At the end of the day, keep the Golden Rule in mind and remember that the more money they make, the more money you make.
Above all else…
Create Relationships That Flourish By Treating Your Joint Venture Partners Like Gold
Your partners are taking a big risk by promoting you for free.
So you had better treat them like gold because that’s what they are.
Pay them consistently and on time.
Offer contests and incentives. Quite literally, anything goes. I’ve seen cash, iPads, laptops, trips, cruises, and $100,000 cars.
Provide regular communication and support, including email updates, newsletters, partner websites, or anything else that allows you to effectively keep in touch.
Be there when they need you, and get back to them quickly.
Make it drop-dead-easy for your partners to promote you.
This includes having a high-converting evergreen sales webinar, or lead generation magnet, that your partners can offer to their lists.
Don’t just expect them to send traffic to your boring old website.
If you don’t have a proven money-making campaign, you need to create one immediately.
Once you do have one, provide your partners with cut-and-paste marketing copy and materials that they can just drop into their websites and autoresponders:
- Email swipe copy
- Banner ads
- Customized registration pages
- Social media ad copy and posts (Facebook, Twitter, Pinterest)
- Etc, etc, etc
I cannot stress this enough…
Do not ask a prospective partner to promote you until you have all this stuff in place, or you risk burning a potentially lucrative relationship before it even gets off the ground!
Finally, keep the 90/10 principle in mind.
90% of your sales will come from 10% of your partners. In some cases, it’s closer to 98/2.

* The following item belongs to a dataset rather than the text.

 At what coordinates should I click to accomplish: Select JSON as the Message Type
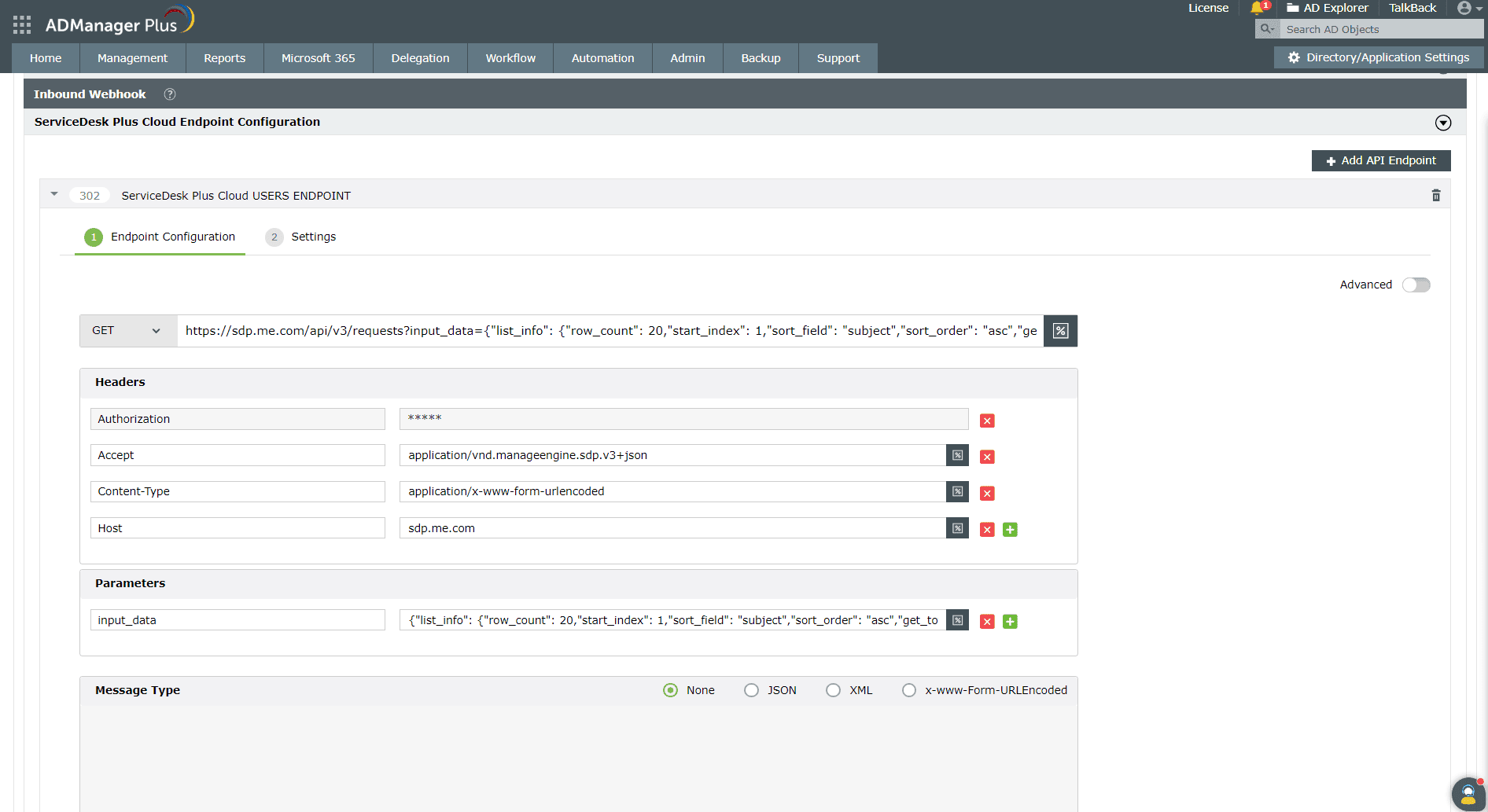click(x=751, y=690)
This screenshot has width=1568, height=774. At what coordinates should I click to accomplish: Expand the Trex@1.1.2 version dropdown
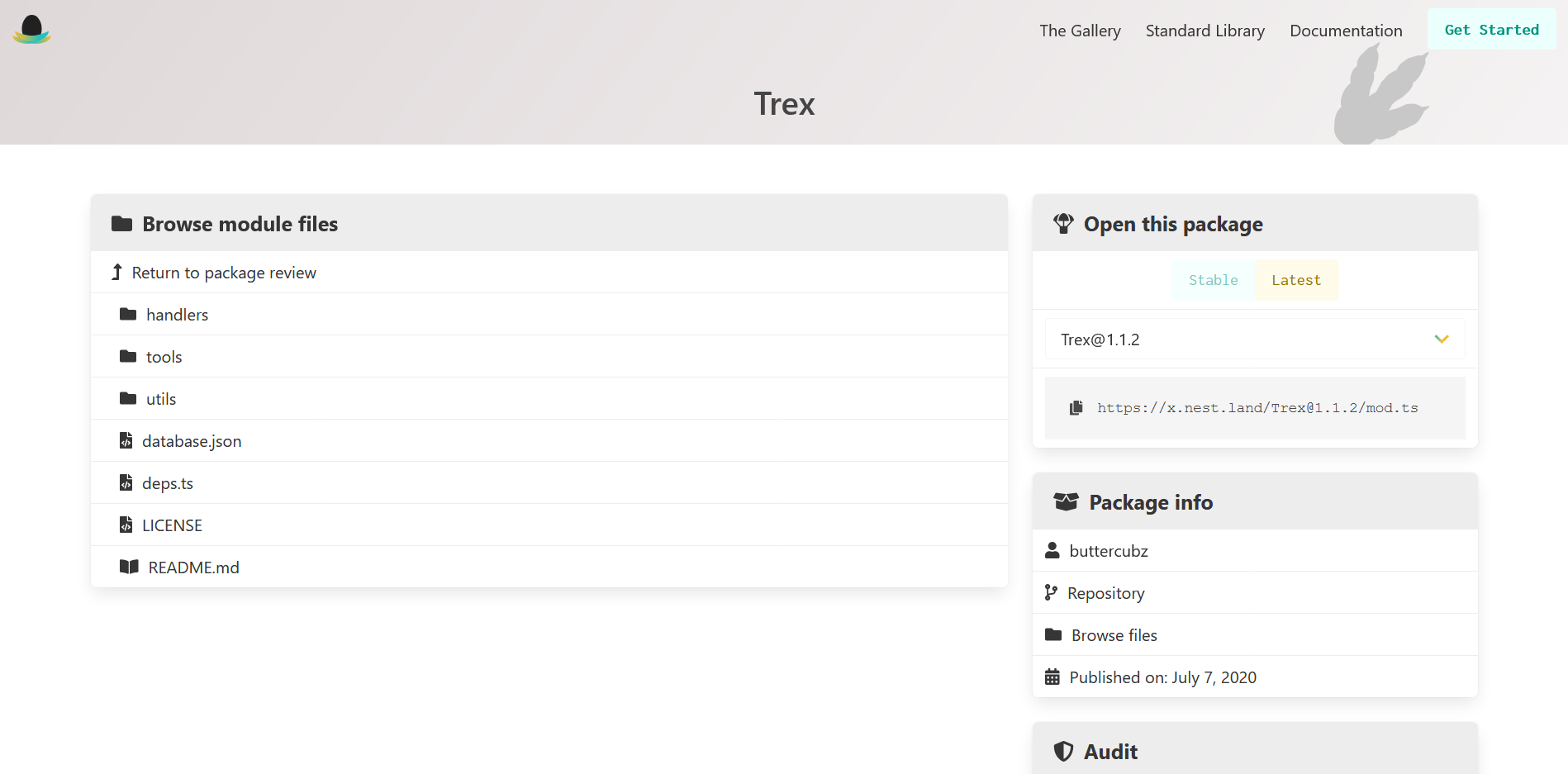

So focus 90% of your energy on the 10% of high performers.
So Let’s Review…
Why should you consider a joint venture?
1. You only pay for results.
When you advertise, you pay money upfront and hope you get more sales in return.
With a joint venture, you’re guaranteed to at least break even since you only pay when a sale is generated. If you’ve done as I recommend above, you’ll do far better than break even.
2. Low risk, high reward.
A joint venture gives you enormous upside potential, with little or no downside risk.

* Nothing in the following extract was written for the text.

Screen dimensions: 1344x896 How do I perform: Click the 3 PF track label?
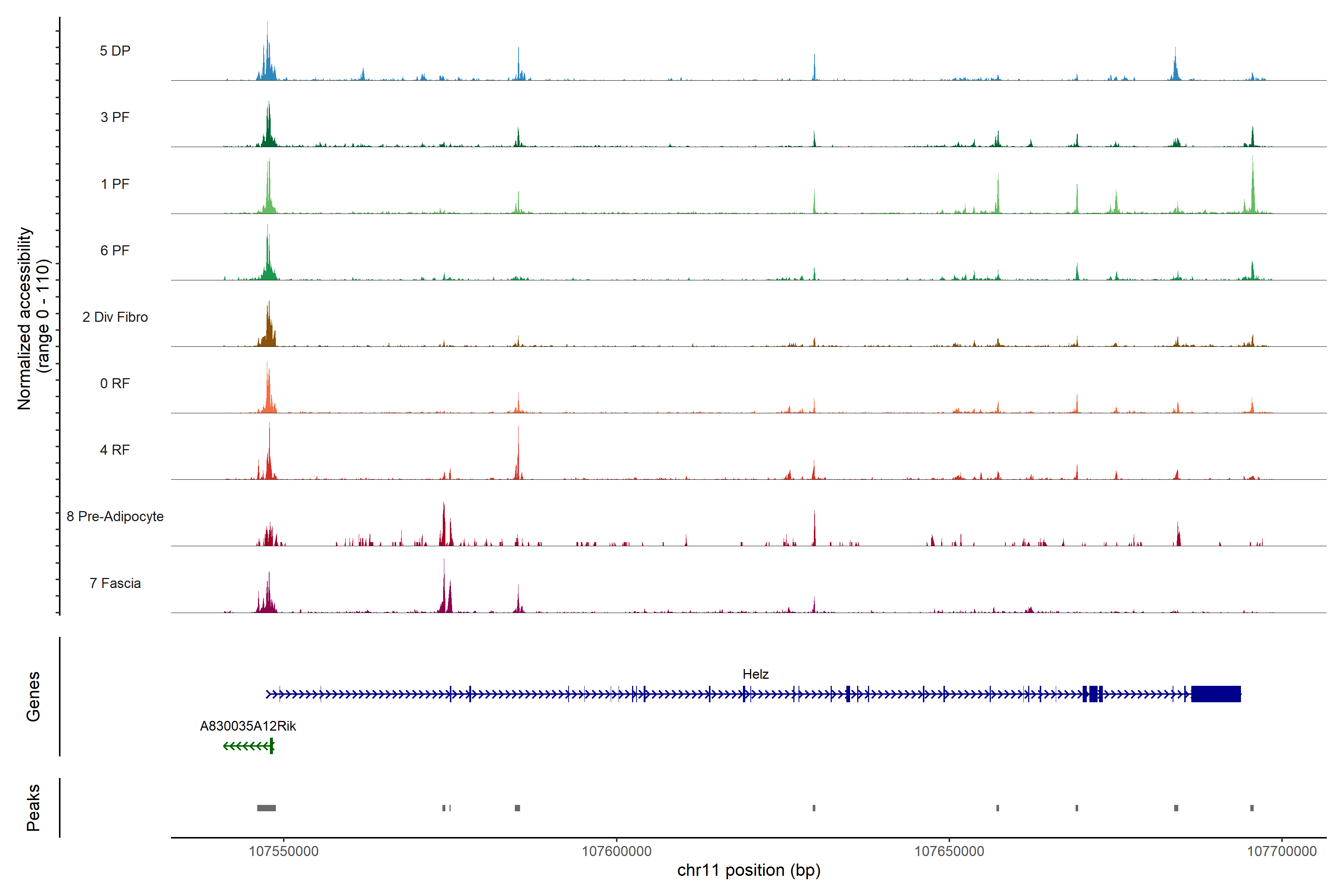[x=115, y=117]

Your partner spends their own time, money, and resources to promote you and your products so it’s the ultimate form of leverage. Your only real risk is in choosing the wrong partner.

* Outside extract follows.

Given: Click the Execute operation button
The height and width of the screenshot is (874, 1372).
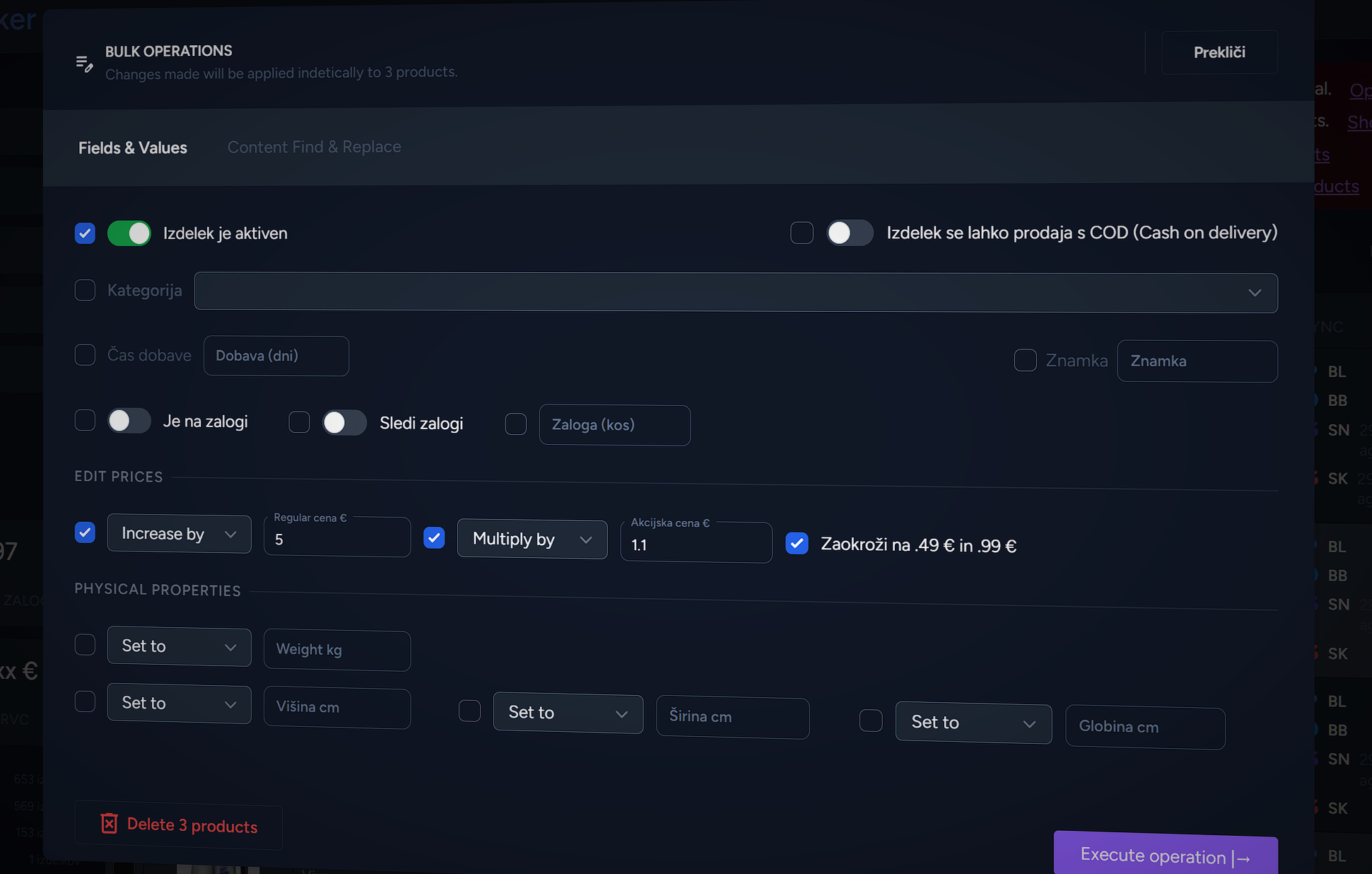Looking at the screenshot, I should point(1165,856).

3. Endorsements trump advertising.
When a partner recommends you, it’s seen as an endorsement rather than an advertisement.
You’ll typically see dramatically better results from an endorsement because people respond a whole more favorably to a personal recommendation from someone they trust.
4. You get the best quality subscribers and customers.
You usually end up attracting your partner’s best, most responsive customers.
These prospects are far more likely to buy from you than cold traffic. So you should never underestimate the power of a good partner to transform your business in the blink of an eye.
Until next time!
Frank Green says
Hi Daniel & Paul
Great to read this in the new way. I remember something similar being called:
OUTBOUND HOST BENEFICIARY
in the Turnover Driver catalogue of tools from times gone past.